-- start of Passage provided --
Name, image, likeness rights for college athletes up for debate at NCAA convention this week
Will we move closer to a decision on paying college athletes by the close of the convention?
The one assurance this week of the NCAA convention seems to be that athletes are going to get paid -- more -- in some way, shape or form. Thanks to increasing outcry for athletes' name, image and likeness rights, they will be getting more than the baseline room, board, books, tuition and fees that for most of the past 70 years has separated college athletes from being pros. At least in the NCAA's eyes.
The whole definition of the so-called "collegiate model" is up for debate as schools gather in Anaheim, California, for the convention. At the front of everyone's conversation, frontal lobe and tip of the tongue will be the aforementioned issue.
The NCAA is increasingly on board to allow athletes to earn money from endorsements, autographs, commercials, even their own shows -- stuff that would have rendered them ineligible previously.
-- end of Passage provided --
▶ **Problem description**
Carry on the article about name, image and likeness rights at the NCAA convention, picking up right after its final sentence.
-- start of Listing --
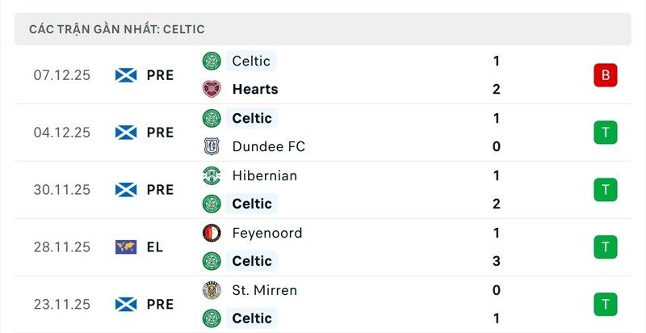
Task: Click Scotland flag beside the 23.11.25 match
Action: (126, 305)
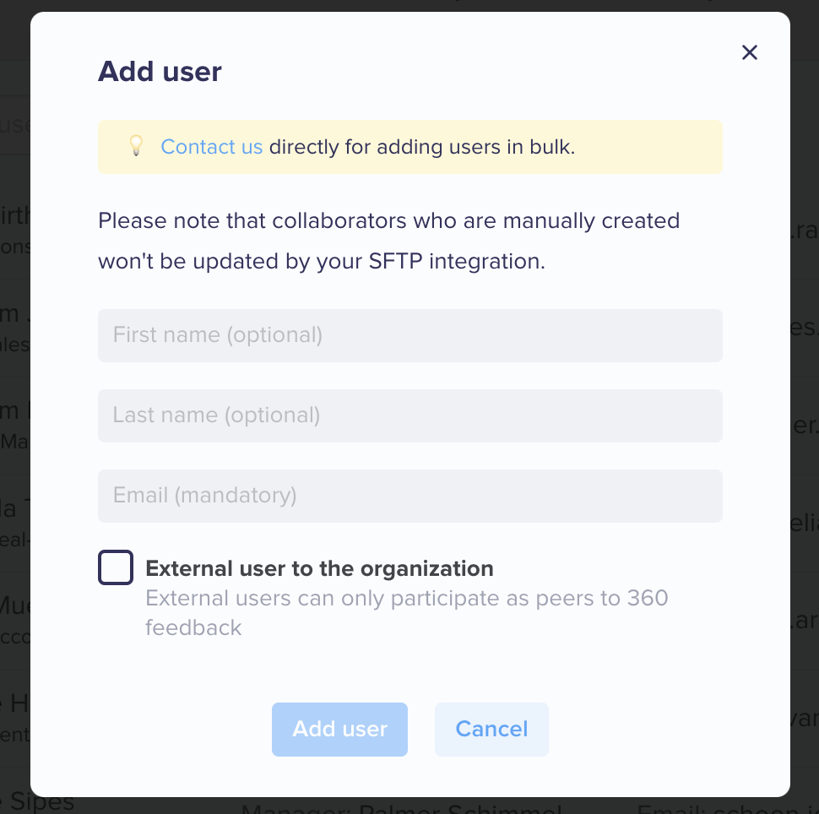Click the Manager: Palmer Schimmel text below dialog

401,809
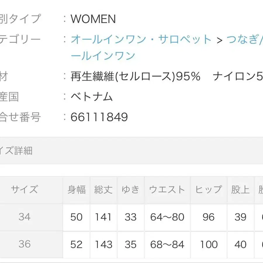This screenshot has width=263, height=263.
Task: Select the size 34 row label
Action: pyautogui.click(x=25, y=217)
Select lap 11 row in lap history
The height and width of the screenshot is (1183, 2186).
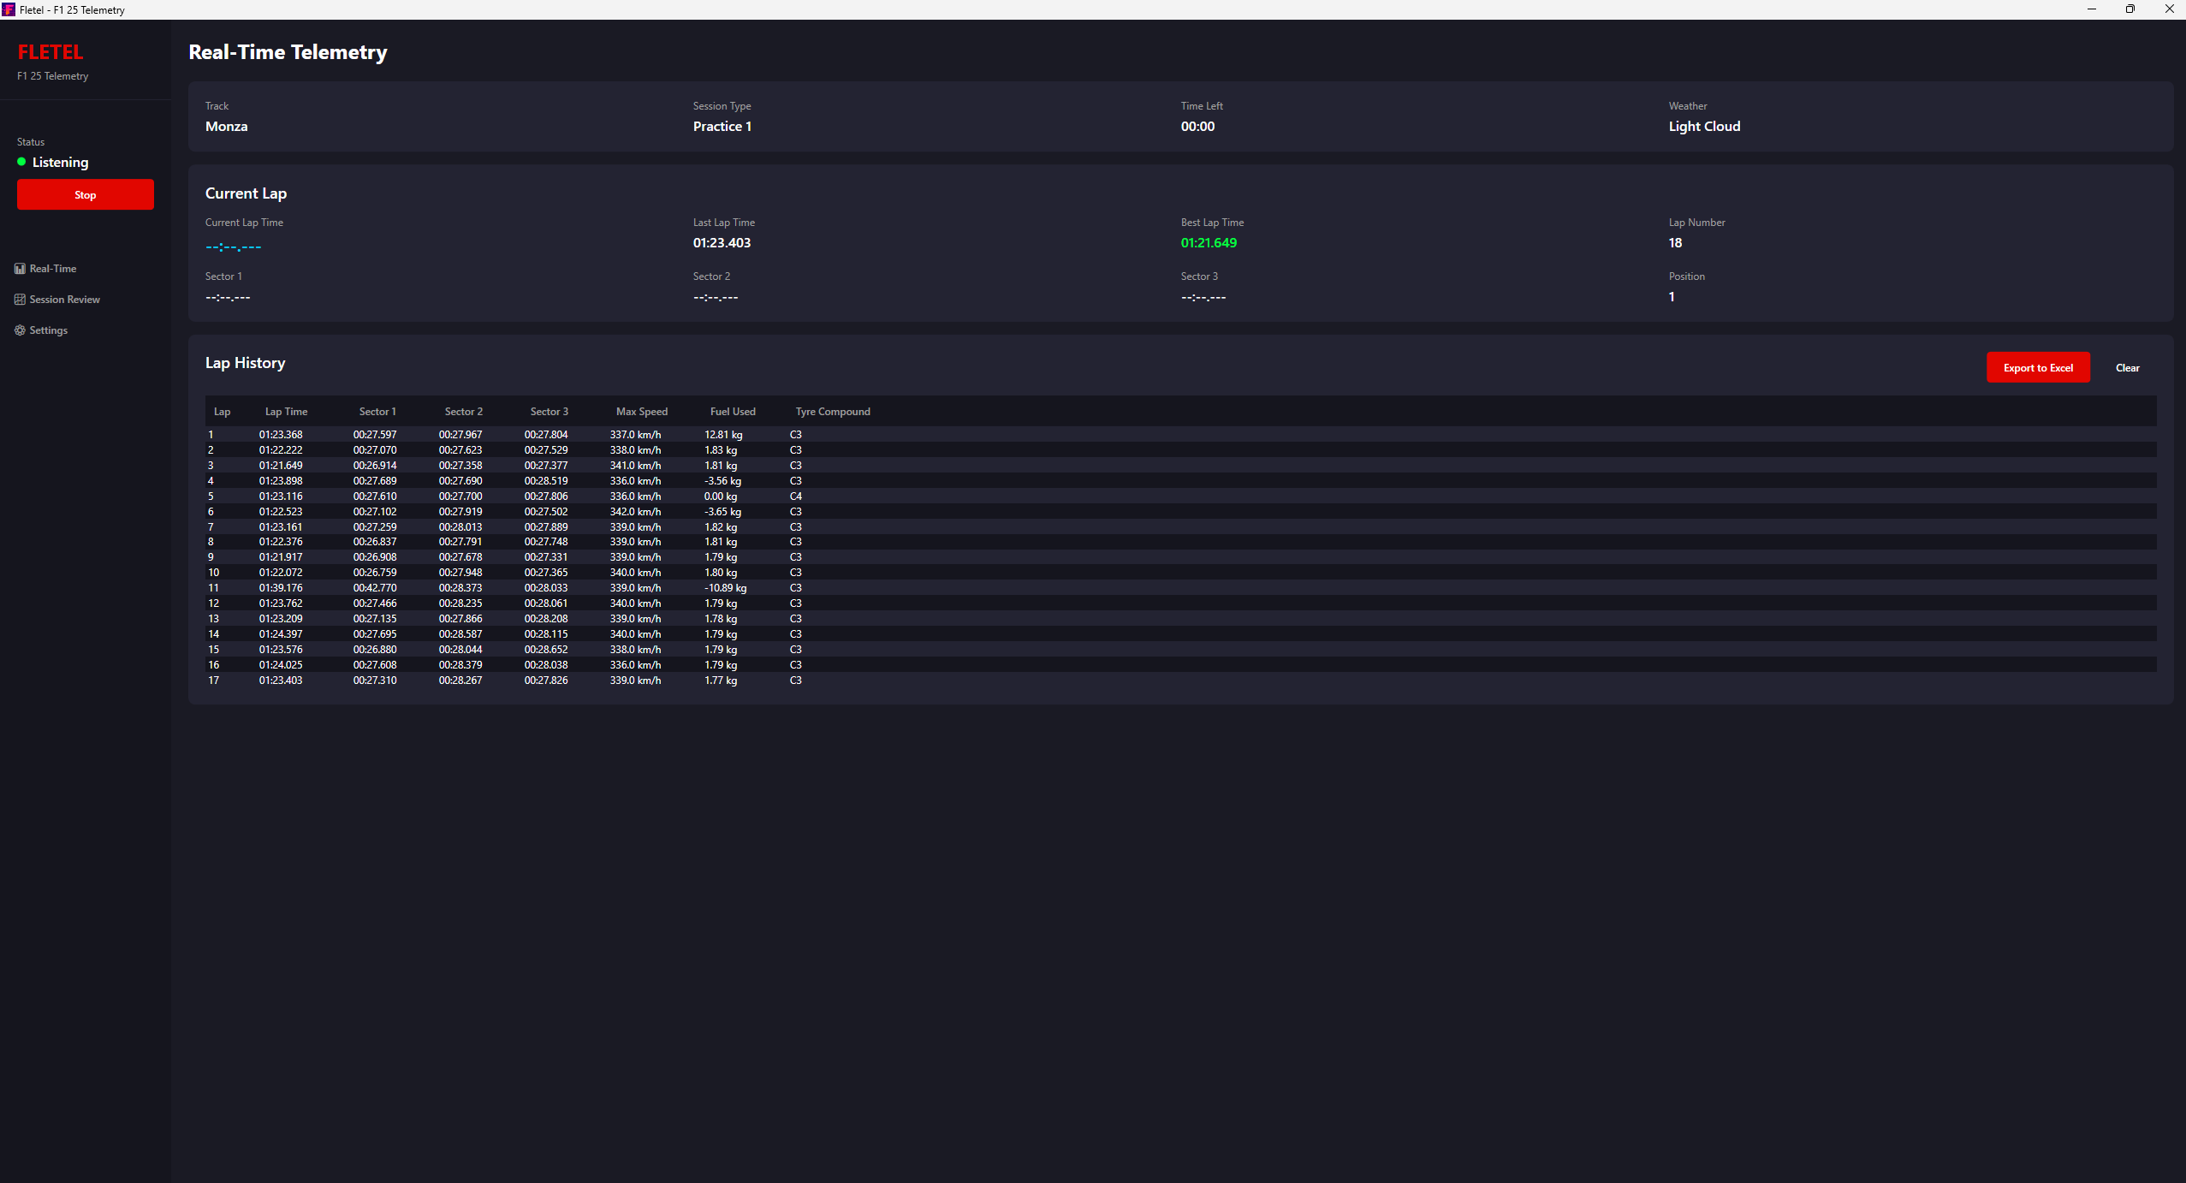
-- end of Listing --
▶ **Response to this task**
While no changes are expected this week, the discussion is heating up. It's fair to say by the end of the year the NCAA has we know it may not look the same because of those name, image and likeness rights. Legally and politically, the NCAA may have no choice but to change. Morally, it is simply becoming the right thing to do.
"I never thought I'd hear myself say this, but I think it's necessary," ACC commissioner John Swofford told CBS Sports. "I've never felt like that before in my entire career. I'm not sure we can solve this appropriately from within [the NCAA structure]."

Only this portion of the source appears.